The following argument of M. Say is founded on the same views as Mr Buchanan's: 'The quantity of wine or corn which a piece of land will produce, will remain nearly the same, whatever may be the tax with which it is charged. The tax may take away a half, or even three-fourths of its net produce, or of its rent if you please, yet the land would nevertheless be cultivated for the half or the quarter not absorbed by the tax. The rent, that is to say the landlord's share, would merely be somewhat lower. The reason of this will be perceived, if we consider, that in the case supposed, the quantity of produce obtained from the land, and sent to market, will remain nevertheless the same. On the other hand the motives on which the demand for the produce is founded, continue also the same.
'Now, if the quantity of produce supplied, and the quantity demanded, necessarily continue the same, notwithstanding the establishment or the increase of the tax, the price of that produce will not vary; and if the price do not vary, the consumer will not pay the smallest portion of this tax.
'Will it be said that the farmer, he who furnishes labour and capital, will, jointly with the landlord, bear the burden of this tax? certainly not; because the circumstance of the tax has not diminished the number of farms to be let, nor increased the number of farmers. Since in this instance also the supply and demand remain the same, the rent of farms must also remain the same. The example of the manufacturer of salt, who can only make the consumers pay a portion of the tax, and that of the landlord who cannot reimburse himself in the smallest degree, prove the error of those who maintain, in opposition to the economists, that all taxes fall ultimately on the consumer.' - Vol. ii. p. 338.
If the tax 'took away half, or even three-fourths of the net produce of the land,' and the price of produce did not rise, how could those farmers obtain the usual profits of stock who paid very moderate rents, having that quality of land which required a much larger proportion of labour to obtain a given result, than land of a more fertile quality? If the whole rent were remitted, they would still obtain lower profits than those in other trades, and would therefore not continue to cultivate their land, unless they could raise the price of its produce. If the tax fell on the farmers, there would be fewer farmers disposed to hire farms; if it fell on the landlord, many farms would not be let at all, for they would afford no rent. But from what fund would those pay the tax who produce corn without paying. any rent? It is quite clear that the tax must fall on the consumer. How would such land, as M. Say describes in the following passage, pay a tax of one-half or three-fourths of its produce?

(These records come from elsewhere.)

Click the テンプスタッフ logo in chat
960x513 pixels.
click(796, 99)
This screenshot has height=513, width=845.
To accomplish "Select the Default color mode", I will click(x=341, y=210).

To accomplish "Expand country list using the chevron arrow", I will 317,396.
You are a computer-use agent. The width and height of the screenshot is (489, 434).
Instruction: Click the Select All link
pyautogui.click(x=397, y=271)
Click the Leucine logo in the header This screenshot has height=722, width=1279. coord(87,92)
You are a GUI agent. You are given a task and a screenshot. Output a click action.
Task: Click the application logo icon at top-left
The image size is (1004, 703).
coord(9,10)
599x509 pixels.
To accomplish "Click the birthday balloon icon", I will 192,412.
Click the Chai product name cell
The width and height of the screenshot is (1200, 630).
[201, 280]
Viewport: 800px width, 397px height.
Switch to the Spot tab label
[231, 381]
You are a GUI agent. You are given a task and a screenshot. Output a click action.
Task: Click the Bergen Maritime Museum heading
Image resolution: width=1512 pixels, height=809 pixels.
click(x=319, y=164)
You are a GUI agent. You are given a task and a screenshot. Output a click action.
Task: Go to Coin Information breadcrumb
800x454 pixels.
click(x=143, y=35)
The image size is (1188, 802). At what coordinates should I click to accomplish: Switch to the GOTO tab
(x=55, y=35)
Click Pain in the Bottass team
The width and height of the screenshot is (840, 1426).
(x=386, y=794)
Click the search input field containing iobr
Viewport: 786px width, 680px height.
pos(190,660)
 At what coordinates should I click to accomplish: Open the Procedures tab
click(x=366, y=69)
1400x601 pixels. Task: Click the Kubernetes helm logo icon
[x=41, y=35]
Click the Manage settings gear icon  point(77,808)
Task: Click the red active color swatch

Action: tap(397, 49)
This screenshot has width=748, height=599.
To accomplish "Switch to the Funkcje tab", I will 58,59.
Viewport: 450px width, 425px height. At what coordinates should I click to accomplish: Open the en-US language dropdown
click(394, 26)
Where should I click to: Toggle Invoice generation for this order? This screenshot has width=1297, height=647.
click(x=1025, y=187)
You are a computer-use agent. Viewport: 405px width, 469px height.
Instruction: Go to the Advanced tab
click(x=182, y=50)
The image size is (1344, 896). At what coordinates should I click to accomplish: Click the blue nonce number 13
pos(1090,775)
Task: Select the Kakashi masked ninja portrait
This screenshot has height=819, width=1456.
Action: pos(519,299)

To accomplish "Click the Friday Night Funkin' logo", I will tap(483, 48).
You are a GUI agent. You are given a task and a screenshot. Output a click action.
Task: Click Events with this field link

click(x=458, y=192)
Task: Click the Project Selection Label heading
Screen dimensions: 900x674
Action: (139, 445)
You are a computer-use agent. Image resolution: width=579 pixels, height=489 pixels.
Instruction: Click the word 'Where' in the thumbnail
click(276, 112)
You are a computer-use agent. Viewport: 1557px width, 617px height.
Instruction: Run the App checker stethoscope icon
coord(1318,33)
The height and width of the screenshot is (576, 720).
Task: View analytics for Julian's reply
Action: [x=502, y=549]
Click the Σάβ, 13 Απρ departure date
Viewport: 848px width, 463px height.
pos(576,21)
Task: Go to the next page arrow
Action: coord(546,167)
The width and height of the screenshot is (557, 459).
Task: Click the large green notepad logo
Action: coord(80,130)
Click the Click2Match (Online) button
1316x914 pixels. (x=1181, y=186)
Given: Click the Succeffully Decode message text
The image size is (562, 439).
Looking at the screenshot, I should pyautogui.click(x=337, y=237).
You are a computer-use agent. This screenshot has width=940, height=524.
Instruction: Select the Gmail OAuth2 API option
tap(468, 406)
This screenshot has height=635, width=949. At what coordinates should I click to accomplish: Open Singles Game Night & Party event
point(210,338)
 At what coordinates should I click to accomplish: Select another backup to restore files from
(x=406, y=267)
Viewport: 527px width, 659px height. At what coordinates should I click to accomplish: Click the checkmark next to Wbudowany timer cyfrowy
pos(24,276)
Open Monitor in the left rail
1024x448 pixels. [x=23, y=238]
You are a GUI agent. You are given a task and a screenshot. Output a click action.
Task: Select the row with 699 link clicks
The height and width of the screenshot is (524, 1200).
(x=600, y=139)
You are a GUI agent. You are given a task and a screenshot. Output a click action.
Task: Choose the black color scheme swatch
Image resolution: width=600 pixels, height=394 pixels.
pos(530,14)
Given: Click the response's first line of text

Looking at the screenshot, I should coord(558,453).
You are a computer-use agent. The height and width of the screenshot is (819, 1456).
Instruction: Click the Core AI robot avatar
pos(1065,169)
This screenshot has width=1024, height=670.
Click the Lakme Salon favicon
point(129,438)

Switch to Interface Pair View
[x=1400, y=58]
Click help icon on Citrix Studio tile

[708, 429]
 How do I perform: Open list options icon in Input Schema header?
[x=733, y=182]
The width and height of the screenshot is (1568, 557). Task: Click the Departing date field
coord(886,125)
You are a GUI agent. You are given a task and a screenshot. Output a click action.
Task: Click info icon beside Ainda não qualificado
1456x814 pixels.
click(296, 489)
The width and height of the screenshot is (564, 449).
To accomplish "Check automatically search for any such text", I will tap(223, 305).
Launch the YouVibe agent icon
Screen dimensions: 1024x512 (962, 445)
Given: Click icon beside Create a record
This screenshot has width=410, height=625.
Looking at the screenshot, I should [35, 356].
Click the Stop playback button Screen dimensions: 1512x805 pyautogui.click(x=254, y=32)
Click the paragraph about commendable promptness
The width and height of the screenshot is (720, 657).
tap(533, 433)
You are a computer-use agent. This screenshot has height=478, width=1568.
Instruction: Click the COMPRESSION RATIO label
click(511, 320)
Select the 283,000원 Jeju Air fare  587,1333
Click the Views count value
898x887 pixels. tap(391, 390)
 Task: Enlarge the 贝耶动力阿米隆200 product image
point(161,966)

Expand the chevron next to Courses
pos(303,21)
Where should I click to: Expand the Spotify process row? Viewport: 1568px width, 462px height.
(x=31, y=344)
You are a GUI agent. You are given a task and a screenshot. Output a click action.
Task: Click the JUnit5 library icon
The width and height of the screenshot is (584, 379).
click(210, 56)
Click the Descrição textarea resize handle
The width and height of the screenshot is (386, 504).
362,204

'We see in Scotland poor lands thus cultivated by the proprietor, and which could be cultivated by no other person. Thus too, we see in the interior provinces of the United States vast and fertile lands, the revenue of which, alone, would not be sufficient for the maintenance of the proprietor. These lands are cultivated nevertheless, but it must be by the proprietor himself, or, in other words, he must add to the rent, which is little or nothing, the profits of his capital and industry, to enable him to live in competence. It is well known that land, though cultivated, yields no revenue to the landlord when no farmer will be willing to pay a rent for it: which is a proof that such land will give only the profits of the capital, and of the industry necessary for its cultivation.' - Say, Vol. ii. p. 127.